In a significant policy shift under the Trump administration, the new Federal Housing Finance Agency (FHFA) Director Bill Pulte issued an order on March 25, 2025 terminating special purpose credit programs (SPCPs) supported by the government sponsored enterprises, Fannie Mae and Freddie Mac (together, the GSEs). This directive, effective immediately, will significantly impact banks with mortgage-based SPCPs.
SPCPs — programs through which financial institutions may consider prohibited-basis information when determining whether to extend credit to economically or socially disadvantaged groups — are specifically authorized under the Equal Credit Opportunity Act (ECOA) and Regulation B, but not the Fair Housing Act (FHA). Nonetheless, in December 2021, the U.S. Department of Housing and Urban Development’s (HUD) Office of Legal Counsel issued a legal opinion stating that SPCPs that address home mortgage credit needs for economically disadvantaged groups and are designed and implemented in compliance with the ECOA and Regulation B generally do not violate the FHA. In February 2022, multiple federal agencies, including HUD and the FHFA, issued interagency guidance (the Policy Statement) strongly encouraging the use of SPCPs by financial institutions under both the ECOA and the FHA.
However, according to the order, which was posted on Director Pulte’s social media account X, the FHFA now has determined that the current level of support for SPCPs is “inappropriate for regulated entities in conservatorship,” a reference to the FHFA’s conservatorship of the GSEs. The order mandates the immediate termination of SPCPs supported by Fannie Mae and Freddie Mac. Those GSEs are permitted to comply with any contractual provisions regarding prior written notice to lenders, however.

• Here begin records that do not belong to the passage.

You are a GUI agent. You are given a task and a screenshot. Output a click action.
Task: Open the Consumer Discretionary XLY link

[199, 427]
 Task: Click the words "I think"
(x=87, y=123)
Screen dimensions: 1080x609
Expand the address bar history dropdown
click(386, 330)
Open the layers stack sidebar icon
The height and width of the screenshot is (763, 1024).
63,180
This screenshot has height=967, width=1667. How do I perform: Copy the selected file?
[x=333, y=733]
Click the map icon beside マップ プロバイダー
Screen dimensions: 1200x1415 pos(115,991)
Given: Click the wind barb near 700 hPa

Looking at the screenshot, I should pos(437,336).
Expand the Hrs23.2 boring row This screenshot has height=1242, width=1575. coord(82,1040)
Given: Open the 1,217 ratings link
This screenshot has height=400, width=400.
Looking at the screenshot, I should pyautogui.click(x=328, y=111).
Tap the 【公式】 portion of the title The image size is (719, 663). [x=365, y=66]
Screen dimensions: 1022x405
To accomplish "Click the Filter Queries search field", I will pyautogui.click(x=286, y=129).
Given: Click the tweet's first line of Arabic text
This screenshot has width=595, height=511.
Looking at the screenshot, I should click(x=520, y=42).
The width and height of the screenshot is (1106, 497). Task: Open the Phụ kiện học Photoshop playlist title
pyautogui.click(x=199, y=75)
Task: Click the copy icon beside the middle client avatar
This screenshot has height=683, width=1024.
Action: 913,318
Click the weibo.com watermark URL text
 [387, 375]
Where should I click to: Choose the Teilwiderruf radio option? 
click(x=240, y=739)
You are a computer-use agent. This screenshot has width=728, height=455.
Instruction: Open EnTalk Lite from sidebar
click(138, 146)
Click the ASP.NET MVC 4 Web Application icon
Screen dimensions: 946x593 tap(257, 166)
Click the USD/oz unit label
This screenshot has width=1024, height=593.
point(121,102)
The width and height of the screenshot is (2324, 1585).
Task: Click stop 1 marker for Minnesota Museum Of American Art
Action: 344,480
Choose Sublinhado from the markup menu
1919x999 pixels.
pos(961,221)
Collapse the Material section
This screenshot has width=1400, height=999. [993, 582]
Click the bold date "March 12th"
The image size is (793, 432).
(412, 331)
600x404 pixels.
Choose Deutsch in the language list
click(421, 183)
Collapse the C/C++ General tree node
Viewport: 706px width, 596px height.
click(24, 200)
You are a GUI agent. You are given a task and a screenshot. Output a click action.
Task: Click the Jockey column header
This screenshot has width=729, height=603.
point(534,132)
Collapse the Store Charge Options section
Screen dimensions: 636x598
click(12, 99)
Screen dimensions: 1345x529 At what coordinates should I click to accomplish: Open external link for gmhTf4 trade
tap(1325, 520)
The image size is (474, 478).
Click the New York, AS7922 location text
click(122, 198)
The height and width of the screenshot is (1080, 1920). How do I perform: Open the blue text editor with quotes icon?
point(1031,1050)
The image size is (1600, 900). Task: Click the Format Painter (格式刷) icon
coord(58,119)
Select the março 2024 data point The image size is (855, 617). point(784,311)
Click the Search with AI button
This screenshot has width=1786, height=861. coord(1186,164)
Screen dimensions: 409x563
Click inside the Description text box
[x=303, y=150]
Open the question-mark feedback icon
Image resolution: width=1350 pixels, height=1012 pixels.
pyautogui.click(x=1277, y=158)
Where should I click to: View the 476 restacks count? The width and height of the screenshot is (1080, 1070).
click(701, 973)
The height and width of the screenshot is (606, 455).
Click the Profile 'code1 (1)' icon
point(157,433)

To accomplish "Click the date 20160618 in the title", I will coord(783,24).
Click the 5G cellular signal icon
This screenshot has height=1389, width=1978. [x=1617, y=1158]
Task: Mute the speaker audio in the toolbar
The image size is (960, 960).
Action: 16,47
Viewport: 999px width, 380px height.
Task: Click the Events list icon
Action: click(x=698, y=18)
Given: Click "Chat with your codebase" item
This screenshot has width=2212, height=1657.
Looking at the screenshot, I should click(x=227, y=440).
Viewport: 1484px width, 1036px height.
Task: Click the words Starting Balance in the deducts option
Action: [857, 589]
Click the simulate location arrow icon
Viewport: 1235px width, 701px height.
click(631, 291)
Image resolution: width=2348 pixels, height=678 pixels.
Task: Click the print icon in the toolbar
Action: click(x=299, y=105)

Since President Trump took office in January, HUD’s legal opinion authorizing SPCPs under the FHA has been removed from HUD’s website, but the agency has not yet formally withdrawn the opinion. This could mean that HUD is re-examining the opinion to determine whether to retain it, rescind it, or modify it. The federal agencies have not yet taken action to rescind or amend the Policy Statement, but that is also likely under review.
Our Take
During the preceding administration, the level of support for SPCPs by the federal regulators was very high — to the point that many lenders felt that they needed to implement SPCPs to shield themselves from the very aggressive application of redlining concepts, especially by the federal banking regulators. FHFA’s recent order represents an about-face in this previous high level of encouragement for SPCPs. In light of the FHFA Director’s directive to the GSEs, banks and financial institutions with mortgage-based SPCPs should revisit their written plans and business objectives to determine whether any adjustments are advisable (e.g., to eligibility criteria) or whether to even continue offering them. More generally, this directive suggests that instead of the federal agencies looking upon SPCPs favorably, their use may instead increase regulatory scrutiny. In addition to a potential increase in regulatory scrutiny, private litigation is also a risk, especially for mortgage-related SPCPs, because of the absence of any statutory provision permitting them in the Fair Housing Act. Furthermore, practical risk is presented if SPCPs need to be modified or unwound, which could disrupt business plans in midstream.
We will continue to monitor this issue and provide updates as developments unfold concerning SPCPs.